ANWEISUNG A
Gib bitte die Einträge ab der Zeile mit „Click the 90% percentage value“ bis einschließlich der Zeile mit „Looking at the screenshot, I should [1795, 58].“ erneut wieder und ersetze darin „Live Share“ durch „Screen Share“. Alles Übrige bleibt unverändert.

AUSZUG
+++
Art. 9 BV; Art. 72 + 82 BGG; Art. 200–203 KV/GE; Art. 4 LPA/GE; Art. 132 Abs. 2 LOJ/GE; LAPR/GE

Sachverhalt

In Genf wohnhafte Eltern schickten ihre Tochter in eine Kindertagesstätte (KiTa), die von einem privaten, aber städtisch subventionierten Verein betrieben wird.

Am 22.01.2022 wurde den Eltern die Höhe der zu bezahlenden Gebühren mitgeteilt. Zuvor hatten sie mit dem Verein einen Betreuungsvertrag und verschiedene Vertragsergänzungen unterzeichnet, um Änderungen ihres Einkommens Rechnung zu tragen.

Prozess-History

  • Auf eine gegen die Gebührenmitteilung erhobene Beschwerde trat das Verwaltungsgericht des Kantons Genf nicht ein, da das Verhältnis zwischen den Eltern und der «KiTa» privatrechtlich sei.
  • Die Eltern erhoben Beschwerde in öffentlich-rechtlichen Angelegenheiten ans Bundesgericht.
+++
ERFASSTE DATEN
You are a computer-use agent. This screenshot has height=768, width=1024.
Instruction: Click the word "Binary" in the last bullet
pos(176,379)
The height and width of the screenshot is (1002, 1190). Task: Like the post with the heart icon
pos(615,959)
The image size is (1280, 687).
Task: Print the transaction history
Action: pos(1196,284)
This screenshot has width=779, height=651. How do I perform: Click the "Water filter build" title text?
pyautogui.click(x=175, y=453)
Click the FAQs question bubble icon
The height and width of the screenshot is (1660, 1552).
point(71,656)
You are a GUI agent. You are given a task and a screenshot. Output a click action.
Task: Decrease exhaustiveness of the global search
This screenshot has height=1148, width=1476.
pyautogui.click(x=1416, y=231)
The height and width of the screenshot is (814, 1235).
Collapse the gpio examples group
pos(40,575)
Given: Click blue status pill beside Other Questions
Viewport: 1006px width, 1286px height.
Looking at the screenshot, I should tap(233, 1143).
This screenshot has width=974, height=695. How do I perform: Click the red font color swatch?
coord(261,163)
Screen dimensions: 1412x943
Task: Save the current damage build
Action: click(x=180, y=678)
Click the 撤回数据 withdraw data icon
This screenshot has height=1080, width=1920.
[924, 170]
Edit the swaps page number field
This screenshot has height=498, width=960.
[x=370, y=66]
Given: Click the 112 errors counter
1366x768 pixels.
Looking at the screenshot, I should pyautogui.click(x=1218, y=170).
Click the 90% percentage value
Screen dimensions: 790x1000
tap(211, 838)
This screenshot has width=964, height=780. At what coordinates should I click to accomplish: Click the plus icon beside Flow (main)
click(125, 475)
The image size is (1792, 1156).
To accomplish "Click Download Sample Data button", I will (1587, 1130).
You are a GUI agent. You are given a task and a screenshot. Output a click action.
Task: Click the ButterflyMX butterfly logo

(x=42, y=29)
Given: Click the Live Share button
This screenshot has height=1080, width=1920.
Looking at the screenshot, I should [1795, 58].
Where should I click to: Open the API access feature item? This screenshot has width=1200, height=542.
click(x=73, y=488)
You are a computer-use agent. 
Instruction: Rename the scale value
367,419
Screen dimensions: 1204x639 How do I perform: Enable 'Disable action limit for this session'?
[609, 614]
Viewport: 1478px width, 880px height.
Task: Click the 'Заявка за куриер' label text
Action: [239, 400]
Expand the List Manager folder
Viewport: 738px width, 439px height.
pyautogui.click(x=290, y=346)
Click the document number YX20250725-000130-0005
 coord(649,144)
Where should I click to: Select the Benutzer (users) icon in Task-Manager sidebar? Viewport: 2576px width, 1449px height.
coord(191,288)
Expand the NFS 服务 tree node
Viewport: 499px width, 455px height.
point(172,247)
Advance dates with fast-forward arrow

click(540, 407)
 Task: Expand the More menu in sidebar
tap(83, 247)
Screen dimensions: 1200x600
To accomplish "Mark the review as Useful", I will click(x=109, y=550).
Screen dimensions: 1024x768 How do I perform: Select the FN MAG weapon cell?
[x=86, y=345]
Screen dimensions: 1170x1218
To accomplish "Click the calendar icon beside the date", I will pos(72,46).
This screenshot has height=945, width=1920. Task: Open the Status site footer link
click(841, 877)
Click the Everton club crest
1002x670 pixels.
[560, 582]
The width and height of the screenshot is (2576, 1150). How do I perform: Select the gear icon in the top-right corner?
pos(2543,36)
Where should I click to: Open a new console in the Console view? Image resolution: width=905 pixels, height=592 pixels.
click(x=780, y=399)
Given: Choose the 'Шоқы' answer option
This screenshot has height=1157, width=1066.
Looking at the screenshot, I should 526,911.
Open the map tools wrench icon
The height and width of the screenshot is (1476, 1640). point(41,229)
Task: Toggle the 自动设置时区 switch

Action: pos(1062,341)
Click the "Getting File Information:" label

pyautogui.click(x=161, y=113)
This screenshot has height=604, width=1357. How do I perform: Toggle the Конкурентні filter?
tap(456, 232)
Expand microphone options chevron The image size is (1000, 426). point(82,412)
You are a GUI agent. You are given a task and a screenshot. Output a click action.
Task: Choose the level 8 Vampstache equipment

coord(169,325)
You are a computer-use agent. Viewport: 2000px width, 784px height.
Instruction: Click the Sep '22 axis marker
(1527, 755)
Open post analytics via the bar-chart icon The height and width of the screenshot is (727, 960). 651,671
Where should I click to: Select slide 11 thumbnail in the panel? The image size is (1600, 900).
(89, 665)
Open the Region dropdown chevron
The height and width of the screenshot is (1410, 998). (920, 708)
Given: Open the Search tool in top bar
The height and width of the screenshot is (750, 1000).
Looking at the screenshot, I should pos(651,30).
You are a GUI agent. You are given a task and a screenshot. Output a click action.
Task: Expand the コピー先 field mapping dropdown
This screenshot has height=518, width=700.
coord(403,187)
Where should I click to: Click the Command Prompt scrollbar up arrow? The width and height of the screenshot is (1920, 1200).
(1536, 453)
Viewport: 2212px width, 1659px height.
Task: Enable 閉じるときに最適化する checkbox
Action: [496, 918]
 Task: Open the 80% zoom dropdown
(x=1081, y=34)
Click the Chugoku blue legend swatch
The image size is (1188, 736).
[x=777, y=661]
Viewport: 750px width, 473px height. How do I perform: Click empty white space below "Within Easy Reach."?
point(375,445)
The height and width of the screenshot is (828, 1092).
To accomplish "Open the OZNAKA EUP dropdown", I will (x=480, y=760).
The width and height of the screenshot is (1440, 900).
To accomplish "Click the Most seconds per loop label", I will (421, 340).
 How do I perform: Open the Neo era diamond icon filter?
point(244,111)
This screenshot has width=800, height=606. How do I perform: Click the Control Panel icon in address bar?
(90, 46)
+++
ANWEISUNG B
Tippe aus dem Auszug den Abschnitt wortgetreu ab, der mit „Sachverhalt“ beginnt und bis einschließlich „Angelegenheiten ans Bundesgericht.“ reicht.

VOLLSTÄNDIGE AUSGABE A
Click the 90% percentage value
Screen dimensions: 790x1000
tap(211, 838)
This screenshot has width=964, height=780. At what coordinates should I click to accomplish: Click the plus icon beside Flow (main)
click(125, 475)
The image size is (1792, 1156).
To accomplish "Click Download Sample Data button", I will (1587, 1130).
You are a GUI agent. You are given a task and a screenshot. Output a click action.
Task: Click the ButterflyMX butterfly logo

(x=42, y=29)
Given: Click the Screen Share button
This screenshot has height=1080, width=1920.
Looking at the screenshot, I should [1795, 58].

VOLLSTÄNDIGE AUSGABE B
Sachverhalt

In Genf wohnhafte Eltern schickten ihre Tochter in eine Kindertagesstätte (KiTa), die von einem privaten, aber städtisch subventionierten Verein betrieben wird.

Am 22.01.2022 wurde den Eltern die Höhe der zu bezahlenden Gebühren mitgeteilt. Zuvor hatten sie mit dem Verein einen Betreuungsvertrag und verschiedene Vertragsergänzungen unterzeichnet, um Änderungen ihres Einkommens Rechnung zu tragen.

Prozess-History

  • Auf eine gegen die Gebührenmitteilung erhobene Beschwerde trat das Verwaltungsgericht des Kantons Genf nicht ein, da das Verhältnis zwischen den Eltern und der «KiTa» privatrechtlich sei.
  • Die Eltern erhoben Beschwerde in öffentlich-rechtlichen Angelegenheiten ans Bundesgericht.